DATASET ENTRIES section start

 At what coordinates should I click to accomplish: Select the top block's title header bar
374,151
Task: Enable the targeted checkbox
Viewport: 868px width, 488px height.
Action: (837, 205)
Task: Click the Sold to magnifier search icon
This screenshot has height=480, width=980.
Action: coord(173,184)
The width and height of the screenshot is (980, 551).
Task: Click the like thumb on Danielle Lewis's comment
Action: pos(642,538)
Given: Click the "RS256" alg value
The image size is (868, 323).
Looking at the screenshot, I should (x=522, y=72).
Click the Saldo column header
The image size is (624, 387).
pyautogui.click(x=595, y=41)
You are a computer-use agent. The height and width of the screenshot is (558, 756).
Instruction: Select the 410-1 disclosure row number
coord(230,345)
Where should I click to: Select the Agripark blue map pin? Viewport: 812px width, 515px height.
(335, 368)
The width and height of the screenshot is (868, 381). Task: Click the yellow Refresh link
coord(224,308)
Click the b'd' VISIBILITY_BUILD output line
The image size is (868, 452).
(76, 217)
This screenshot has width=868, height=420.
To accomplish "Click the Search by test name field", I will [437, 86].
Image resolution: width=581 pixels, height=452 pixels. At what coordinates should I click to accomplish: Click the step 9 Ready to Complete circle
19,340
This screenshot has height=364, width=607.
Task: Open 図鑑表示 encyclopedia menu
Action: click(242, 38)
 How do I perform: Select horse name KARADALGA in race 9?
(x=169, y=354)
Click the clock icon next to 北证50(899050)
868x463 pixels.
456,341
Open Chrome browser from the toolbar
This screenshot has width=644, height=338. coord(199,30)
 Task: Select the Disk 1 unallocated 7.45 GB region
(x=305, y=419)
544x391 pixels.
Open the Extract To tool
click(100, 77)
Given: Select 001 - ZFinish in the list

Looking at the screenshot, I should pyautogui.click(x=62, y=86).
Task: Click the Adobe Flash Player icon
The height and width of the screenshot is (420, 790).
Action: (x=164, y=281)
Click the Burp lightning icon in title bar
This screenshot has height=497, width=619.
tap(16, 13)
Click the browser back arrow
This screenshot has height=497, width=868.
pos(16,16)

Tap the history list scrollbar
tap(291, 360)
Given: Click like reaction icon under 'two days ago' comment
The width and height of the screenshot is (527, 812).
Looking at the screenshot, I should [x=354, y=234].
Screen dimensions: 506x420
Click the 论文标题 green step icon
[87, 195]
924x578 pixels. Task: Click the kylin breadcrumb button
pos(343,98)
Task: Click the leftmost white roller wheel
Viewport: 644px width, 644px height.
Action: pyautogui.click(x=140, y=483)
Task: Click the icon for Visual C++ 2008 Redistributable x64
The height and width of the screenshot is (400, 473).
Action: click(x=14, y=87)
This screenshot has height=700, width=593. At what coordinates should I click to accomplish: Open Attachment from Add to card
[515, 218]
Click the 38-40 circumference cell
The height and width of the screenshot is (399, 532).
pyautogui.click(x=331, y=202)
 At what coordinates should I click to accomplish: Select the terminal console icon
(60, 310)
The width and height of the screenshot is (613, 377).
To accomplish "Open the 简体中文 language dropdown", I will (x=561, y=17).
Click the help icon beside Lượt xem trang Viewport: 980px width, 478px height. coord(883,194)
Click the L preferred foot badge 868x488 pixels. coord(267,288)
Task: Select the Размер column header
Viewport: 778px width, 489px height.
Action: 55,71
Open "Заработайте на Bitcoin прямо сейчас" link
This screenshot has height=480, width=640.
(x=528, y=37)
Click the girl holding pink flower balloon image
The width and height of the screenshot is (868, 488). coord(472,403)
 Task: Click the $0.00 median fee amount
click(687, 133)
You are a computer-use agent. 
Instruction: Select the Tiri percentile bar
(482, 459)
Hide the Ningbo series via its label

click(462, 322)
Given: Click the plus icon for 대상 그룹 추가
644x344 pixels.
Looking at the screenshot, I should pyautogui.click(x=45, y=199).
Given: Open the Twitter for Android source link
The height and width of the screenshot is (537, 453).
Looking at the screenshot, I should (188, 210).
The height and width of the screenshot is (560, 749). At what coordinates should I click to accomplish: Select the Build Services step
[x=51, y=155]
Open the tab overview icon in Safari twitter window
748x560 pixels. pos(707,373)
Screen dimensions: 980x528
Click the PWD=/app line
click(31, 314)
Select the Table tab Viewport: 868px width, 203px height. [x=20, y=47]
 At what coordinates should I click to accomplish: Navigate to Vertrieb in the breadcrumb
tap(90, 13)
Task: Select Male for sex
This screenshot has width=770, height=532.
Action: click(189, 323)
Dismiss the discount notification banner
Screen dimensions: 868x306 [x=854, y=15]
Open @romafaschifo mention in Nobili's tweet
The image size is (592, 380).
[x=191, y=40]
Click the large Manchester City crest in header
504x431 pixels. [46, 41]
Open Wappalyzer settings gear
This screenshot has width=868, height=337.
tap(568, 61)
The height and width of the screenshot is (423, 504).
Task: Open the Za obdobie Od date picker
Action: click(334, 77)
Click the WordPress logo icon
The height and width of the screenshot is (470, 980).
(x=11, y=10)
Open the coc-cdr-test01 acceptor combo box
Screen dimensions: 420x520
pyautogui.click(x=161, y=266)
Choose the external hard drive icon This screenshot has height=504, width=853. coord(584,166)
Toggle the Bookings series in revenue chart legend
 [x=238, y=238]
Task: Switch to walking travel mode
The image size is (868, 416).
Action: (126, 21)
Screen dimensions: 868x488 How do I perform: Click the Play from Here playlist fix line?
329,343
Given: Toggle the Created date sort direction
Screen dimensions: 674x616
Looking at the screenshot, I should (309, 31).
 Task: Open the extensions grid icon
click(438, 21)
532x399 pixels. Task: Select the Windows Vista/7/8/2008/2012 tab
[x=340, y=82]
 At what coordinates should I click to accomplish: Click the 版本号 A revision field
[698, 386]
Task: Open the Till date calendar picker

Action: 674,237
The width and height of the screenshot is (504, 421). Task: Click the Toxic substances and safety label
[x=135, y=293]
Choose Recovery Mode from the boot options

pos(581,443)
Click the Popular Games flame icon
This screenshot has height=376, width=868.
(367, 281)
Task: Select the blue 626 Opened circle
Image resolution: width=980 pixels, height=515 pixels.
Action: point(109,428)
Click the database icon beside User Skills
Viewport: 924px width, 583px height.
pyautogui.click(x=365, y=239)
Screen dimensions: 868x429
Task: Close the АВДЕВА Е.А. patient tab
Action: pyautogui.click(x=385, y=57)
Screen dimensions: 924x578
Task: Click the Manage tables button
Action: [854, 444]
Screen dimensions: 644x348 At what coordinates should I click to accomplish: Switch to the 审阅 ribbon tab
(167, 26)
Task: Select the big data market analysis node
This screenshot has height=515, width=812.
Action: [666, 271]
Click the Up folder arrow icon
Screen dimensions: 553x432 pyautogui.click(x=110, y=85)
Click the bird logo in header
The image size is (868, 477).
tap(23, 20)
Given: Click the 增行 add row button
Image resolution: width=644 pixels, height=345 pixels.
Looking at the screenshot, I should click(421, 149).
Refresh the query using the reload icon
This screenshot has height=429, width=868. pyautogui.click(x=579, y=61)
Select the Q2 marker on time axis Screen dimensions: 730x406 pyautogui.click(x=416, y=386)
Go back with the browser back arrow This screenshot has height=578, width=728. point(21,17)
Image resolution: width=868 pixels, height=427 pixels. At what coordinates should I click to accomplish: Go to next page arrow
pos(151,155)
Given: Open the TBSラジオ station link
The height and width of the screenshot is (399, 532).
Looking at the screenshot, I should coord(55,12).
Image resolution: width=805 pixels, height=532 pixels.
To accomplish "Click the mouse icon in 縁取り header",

DATASET ENTRIES section end

■ **TO DO**
From the entries above, give again exactly the lines running from the line with "Given: Click like" to the line with "Task: Select the Размер column header"; include both of those lines.

■ **COMPLETED EXERCISE**
Given: Click like reaction icon under 'two days ago' comment
The width and height of the screenshot is (527, 812).
Looking at the screenshot, I should [x=354, y=234].
Screen dimensions: 506x420
Click the 论文标题 green step icon
[87, 195]
924x578 pixels. Task: Click the kylin breadcrumb button
pos(343,98)
Task: Click the leftmost white roller wheel
Viewport: 644px width, 644px height.
Action: pyautogui.click(x=140, y=483)
Task: Click the icon for Visual C++ 2008 Redistributable x64
The height and width of the screenshot is (400, 473).
Action: click(x=14, y=87)
This screenshot has height=700, width=593. At what coordinates should I click to accomplish: Open Attachment from Add to card
[515, 218]
Click the 38-40 circumference cell
The height and width of the screenshot is (399, 532).
pyautogui.click(x=331, y=202)
 At what coordinates should I click to accomplish: Select the terminal console icon
(60, 310)
The width and height of the screenshot is (613, 377).
To accomplish "Open the 简体中文 language dropdown", I will (x=561, y=17).
Click the help icon beside Lượt xem trang Viewport: 980px width, 478px height. coord(883,194)
Click the L preferred foot badge 868x488 pixels. coord(267,288)
Task: Select the Размер column header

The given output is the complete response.